ミランダたちと合流して、お母さんが作戦を話し始めた。


 「あいつはあれ以上高度を下げそうもない。岩を登っても私の叫びは届かないだろう」

「はい・・・」

「そこでシロに協力してもらう。さっきと同じように半月の結界をもっと大きく作ってほしい」

お母さんが僕の頭に手を置いた。

・・・結界?


 「どうする気?」

「結界は頑丈だ。駆け上がれると思ってな」

「あー・・・」

足場に使うのか、たしかにそれが一番いい。

 この状況ならジナスも許すだろう。

お母さんは『先に思いつけばよかった』って言ってたけど、戦いの序盤でやっていたら激怒したかもしれないな・・・。


 「なんだ・・・私たちは何もすることがないのか」

「英雄の誕生をこの目で見るのが役目だな」

「まあいい・・・もう終わりだ」

「頼むぞ!!!」

うん、もうみんな休んでていい。


 「ミランダ、みんなが自分を知っているというのはとても恥ずかしいぞ?買い物に出るだけで騒がしい時もある」

「平気ですよ、そこはアリシア様と違う所です。

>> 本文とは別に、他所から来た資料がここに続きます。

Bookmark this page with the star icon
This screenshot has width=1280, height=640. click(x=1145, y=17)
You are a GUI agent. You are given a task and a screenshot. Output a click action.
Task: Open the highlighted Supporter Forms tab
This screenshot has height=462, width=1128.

あたしは誇りに思えますね」

「またあとでも伝えるが・・・ニルスと出逢ってくれてありがとう。シロ、頼んだよ」

お母さんがミランダの肩を一度だけ叩いて駆け出した。

これで絶対に決まる。


 「みんな、一度結界を解くから散って!!」

守護が消え、戦士たちは火球を避けるためにそれぞれの方向へ走っていった。

もうこんなに密集しなくていい。


 「たぶんだけどさ・・・ミランダじゃ首を落としたり、頭を貫くのは無理だと思うんだ」

ニルスがもっともなことを言った。

たしかにそうだな・・・。

 「自分でもわかるよ。けど、いい手があるってことよね?」

「うん、オレが一緒にやろう。手柄はミランダだけでいい」

「ふふ、頼んだよニルス」

二人で英雄でもいいと思う。

 ニルスってそんなに目立ちたく・・・お母さんを見て育ったからか。

観光客が握手しにくるとか、そういうのが煩わしいんだろうな。


 

 「あそこからみたいだな。・・・シロ」

お母さんが離れたところで止まった。

 「うん」

結界を作る。

少しくらい急でも、雷神なら駆け上がれるよね。


 「・・・できた!ニルス、ミランダ、準備してて」

あとはお母さんに呼びかければいい。

 『走って!絶対に壊れない!』

『任せてくれ!』

お母さんが結界に足をかけた。

 『止まらずに走る。母さんにも結界を頼むよ』

『もちろん!』

これで急がなくても、無事に叫びの届くところまで行けるはずだ。


 「・・・べモンド、雷神はなんでもできるな」

「そうだな・・・訓練場に来た初日に泣いて帰った小娘とは思えないよ」

「泣かせたのは俺だけどな。・・・今やったら逆になる」

「ああ・・・早く戻って昔話をしたいよ。ジーナやテッド・・・引退した奴らも誘ってこい」

戦場はいつ終わるのか・・・みんな考えていたこと。

この三百年の間で戦った人や流れてしまった人たち・・・みんなが望んだ終結はもうすぐだ。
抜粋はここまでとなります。